So went the routine at the market which aims to promote small businesses to local residents.

Close to 40 small shop owners hawked their products to more than 500 residents passing through the market. Some shoppers stopped to buy everything from gourmet soups and sauces to homemade jewelry and pet products, while others strolled the grounds chatting with neighbors and sipping coffee on a breezy, picture-perfect morning.

“Our market is here to create community involvement,” said Colleen Sullivan, the market manager. “We have a lot of entrepreneurs that come from a tri-county area that have artisanal products that they want to bring to market but it’s too tough to get into grocery stores and stores in general. So they come here to this market to promote themselves and their products. It’s really important.”

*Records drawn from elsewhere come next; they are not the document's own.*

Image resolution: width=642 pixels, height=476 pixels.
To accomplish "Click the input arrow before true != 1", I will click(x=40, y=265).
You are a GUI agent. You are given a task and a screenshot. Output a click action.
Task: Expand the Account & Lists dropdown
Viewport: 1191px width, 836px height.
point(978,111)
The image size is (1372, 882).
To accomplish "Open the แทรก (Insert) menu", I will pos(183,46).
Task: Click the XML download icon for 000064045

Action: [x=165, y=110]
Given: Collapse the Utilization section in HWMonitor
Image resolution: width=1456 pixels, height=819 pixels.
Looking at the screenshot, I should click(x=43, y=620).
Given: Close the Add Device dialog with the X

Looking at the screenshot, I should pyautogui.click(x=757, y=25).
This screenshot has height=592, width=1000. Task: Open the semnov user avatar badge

Pitts has come to the market since it opened in 2015.

A retired firefighter from New York City, he sells 18 varieties of pickles to businesses across the region and relies on the market to build a grassroots fan base for his products. He learned to make pickles by experimenting with flavors during his days at firehouses when he cooked and put pickles in eggs, chips and other foods. After the Sept. 11 terrorist attacks, he started a charity to raise money for children suffering from PTSD and uses some proceeds from his pickle business to fund it.

“The pickle industry has been good to me, but you’re only as good as your last pickle,” he said.

Just a few feet away, Eldridge Rolle was selling produce. He drove in with his son, Jamel, from Naples hours earlier with enough strawberries, tomatoes, cucumbers and dozens of other produce to fill nine tables stretched across the center of the market.

“Get your fresh produce. We have six for $20,” he shouted, touting dozens of buckets of produce which he purchased a day earlier in Immokalee directly from farmers.  

This is Rolle’s second year at the market, and he’s the only produce seller. He wants to be known for good prices and freshness.

“See this dirt?” he said, showing a cucumber with a dusting of brown across the middle. “That’s freshness.”

Rolle then turned his attention to a couple ready to surrender a few dollars for strawberries, which are usually the big sellers.

“I’m happy to be here. Produce is a good market,” he said.

Now in its fourth year, the Coral Springs Farmers’ Market runs Sundays from 9:30 am – 2 p.m. January 12 to March 29 across from City Hall at 9551 West Sample Road.